Wednesday, June 24, 2009

Pimp vs Just Plain Fix my Library

I assume most people familiar with Scala are familiar with Pimp My Library. It's just a fun and useful thing to be able to add a missing method onto an API, or to sometimes be able to treat an object like something else.

As fun as it is (especially with the word Pimp), I kind of want to take the fun out of it a little bit. I want to say that its not just about adding that one great feature. Let me make this boring and annoying assertion: Pimping is most useful for fixing crappy, terrible, miserable API. And while that's cool, and useful, it kind of sucks. There's so much terrible code out there that is a nightmare to work with. I feel like I shouldn't have to be fixing up other people's crap, but at least I can.

Now for an example. Ever dealt with Java's ThreadGroup? Ever want to just get the Threads in a ThreadGroup? Sounds reasonable enough right? Holy Mother.... Couldn't be more wrong.
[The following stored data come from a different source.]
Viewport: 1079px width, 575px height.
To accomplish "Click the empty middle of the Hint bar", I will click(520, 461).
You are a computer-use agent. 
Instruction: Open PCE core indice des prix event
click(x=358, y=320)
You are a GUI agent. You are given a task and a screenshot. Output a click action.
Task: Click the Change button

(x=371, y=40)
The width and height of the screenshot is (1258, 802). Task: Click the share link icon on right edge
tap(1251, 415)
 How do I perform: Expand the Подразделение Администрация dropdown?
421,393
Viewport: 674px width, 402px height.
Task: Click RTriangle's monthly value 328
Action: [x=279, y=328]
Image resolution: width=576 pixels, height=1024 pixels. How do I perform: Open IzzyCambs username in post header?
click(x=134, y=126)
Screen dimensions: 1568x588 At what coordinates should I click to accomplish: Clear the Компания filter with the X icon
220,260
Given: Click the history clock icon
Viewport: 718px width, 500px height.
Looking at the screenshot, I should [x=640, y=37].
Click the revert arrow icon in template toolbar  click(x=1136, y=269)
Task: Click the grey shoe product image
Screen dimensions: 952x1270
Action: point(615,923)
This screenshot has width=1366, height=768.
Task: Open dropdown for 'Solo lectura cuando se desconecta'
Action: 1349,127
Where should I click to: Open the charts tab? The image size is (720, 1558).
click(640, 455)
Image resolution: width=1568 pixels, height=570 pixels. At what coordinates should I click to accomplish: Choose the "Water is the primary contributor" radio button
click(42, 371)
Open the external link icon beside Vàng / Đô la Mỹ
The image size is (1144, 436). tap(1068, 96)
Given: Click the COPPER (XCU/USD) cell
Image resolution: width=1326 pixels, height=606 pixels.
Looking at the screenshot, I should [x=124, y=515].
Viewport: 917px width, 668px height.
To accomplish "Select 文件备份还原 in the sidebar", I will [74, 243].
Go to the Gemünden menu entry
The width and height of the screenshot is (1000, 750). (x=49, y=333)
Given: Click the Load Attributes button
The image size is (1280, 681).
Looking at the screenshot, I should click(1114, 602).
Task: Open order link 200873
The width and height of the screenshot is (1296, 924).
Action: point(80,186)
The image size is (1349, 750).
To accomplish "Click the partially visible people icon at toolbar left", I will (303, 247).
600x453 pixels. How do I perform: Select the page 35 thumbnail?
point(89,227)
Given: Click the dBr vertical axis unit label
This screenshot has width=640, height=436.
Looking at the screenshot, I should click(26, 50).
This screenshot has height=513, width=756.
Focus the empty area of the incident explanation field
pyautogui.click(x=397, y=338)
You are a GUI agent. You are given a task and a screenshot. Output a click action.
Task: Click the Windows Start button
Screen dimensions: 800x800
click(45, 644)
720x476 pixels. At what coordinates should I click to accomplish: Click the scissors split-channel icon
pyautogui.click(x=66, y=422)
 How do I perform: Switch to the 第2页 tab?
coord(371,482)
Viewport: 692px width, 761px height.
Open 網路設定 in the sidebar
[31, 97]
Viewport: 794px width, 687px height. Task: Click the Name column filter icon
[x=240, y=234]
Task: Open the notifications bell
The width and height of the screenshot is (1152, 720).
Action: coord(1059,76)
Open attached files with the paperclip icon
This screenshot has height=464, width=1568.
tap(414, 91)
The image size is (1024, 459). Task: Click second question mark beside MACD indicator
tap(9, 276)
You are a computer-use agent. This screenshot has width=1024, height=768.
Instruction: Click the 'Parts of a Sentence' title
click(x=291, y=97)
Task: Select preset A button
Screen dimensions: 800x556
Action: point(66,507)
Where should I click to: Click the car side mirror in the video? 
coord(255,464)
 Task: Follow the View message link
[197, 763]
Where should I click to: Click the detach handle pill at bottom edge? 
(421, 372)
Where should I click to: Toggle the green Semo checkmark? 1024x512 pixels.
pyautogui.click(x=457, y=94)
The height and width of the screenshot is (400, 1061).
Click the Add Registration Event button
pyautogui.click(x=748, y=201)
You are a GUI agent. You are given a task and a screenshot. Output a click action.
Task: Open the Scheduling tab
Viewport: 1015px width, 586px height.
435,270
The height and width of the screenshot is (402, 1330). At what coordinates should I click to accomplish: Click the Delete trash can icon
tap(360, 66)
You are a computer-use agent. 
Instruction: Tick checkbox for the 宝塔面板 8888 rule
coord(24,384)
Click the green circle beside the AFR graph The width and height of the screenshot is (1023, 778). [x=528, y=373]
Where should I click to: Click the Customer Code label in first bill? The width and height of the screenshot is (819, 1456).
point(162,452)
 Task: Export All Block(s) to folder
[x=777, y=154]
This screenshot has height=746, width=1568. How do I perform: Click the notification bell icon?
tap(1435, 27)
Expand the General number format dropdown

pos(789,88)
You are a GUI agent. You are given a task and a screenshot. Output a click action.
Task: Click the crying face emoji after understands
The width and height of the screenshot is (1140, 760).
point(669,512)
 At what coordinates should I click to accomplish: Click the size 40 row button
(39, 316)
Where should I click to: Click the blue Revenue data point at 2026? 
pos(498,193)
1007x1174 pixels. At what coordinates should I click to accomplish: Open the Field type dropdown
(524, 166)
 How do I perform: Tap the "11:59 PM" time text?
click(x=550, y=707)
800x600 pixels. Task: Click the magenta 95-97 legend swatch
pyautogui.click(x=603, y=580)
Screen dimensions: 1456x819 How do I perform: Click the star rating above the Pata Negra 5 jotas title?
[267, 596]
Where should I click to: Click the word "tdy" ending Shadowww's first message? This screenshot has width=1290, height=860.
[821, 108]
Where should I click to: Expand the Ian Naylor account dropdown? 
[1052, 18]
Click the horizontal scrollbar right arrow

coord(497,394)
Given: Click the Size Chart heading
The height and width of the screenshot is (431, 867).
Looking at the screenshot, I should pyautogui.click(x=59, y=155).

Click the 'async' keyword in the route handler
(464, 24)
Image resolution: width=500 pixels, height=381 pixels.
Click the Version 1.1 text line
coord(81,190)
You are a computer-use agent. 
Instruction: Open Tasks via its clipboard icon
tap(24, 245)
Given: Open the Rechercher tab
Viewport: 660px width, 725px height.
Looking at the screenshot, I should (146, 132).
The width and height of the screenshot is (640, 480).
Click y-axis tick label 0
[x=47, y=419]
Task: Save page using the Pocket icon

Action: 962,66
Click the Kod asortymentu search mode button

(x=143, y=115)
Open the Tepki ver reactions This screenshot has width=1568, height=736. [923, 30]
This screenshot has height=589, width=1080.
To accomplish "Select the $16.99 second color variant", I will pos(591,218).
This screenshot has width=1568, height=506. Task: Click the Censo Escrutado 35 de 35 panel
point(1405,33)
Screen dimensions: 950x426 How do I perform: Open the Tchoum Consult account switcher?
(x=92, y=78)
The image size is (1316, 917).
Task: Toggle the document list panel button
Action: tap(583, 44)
Check out this gem that I lovingly stole straight from the Javadoc:


public int enumerate(Thread[] list)
Copies into the specified array every active thread in this
thread group and its subgroups.

First, the checkAccess method of this thread group is
called with no arguments; this may result in a security exception.

An application might use the activeCount method to
get an estimate of how big the array should be, however if the
array is too short to hold all the threads, the extra threads are
silently ignored.
If it is critical to obtain every active
thread in this thread group and its subgroups, the caller should
verify that the returned int value is strictly less than the length
of list.

Due to the inherent race condition in this method, it is recommended
that the method only be used for informational purposes.

list - an array into which to place the list of threads.
the number of threads put into the array.

WHAT?!? This API is just plain broken. It desperately needs fixing. All I want to do is get all the Threads in the Group...why should I have to deal with creating my own Array (and guessing the size), having it work entirely off side effects...And does it really return the number of threads it put into the Array? I'm afraid so. Broken. And does it really SILENTLY IGNORE things when there are too many threads to fit in the array!?! Horrible disaster.

Not even that fun to fix to be honest, but the resulting code is far more manageable. But here's a solution.

object PimpedThreadGroup {
implicit def threadGroupToPimpedThreadGroup(tg: ThreadGroup) = {
new PimpedThreadGroup(tg)

class PimpedThreadGroup(threadGroup: ThreadGroup) {

def getThreads: List[Thread] = getThreads(true)

def getThreads(recursive: Boolean): List[Thread] = {
def getThreads(sizeEstimate: Int): Seq[Thread] = {
val ths = new Array[Thread](sizeEstimate)
if (threadGroup.enumerate(ths, recursive) == sizeEstimate)
getThreads(sizeEstimate +10)
else for (t <- ths; if (t != null)) yield t
getThreads(threadGroup.activeCount() + 10).toList

def filter(state: State): List[Thread] = {
getThreads.filter(_.getState == state)

def exists(state: State): Boolean = {
getThreads.exists(_.getState == state)

def any_threads_alive_? = {
getThreads.exists(t => t.getState != NEW && t.getState != TERMINATED)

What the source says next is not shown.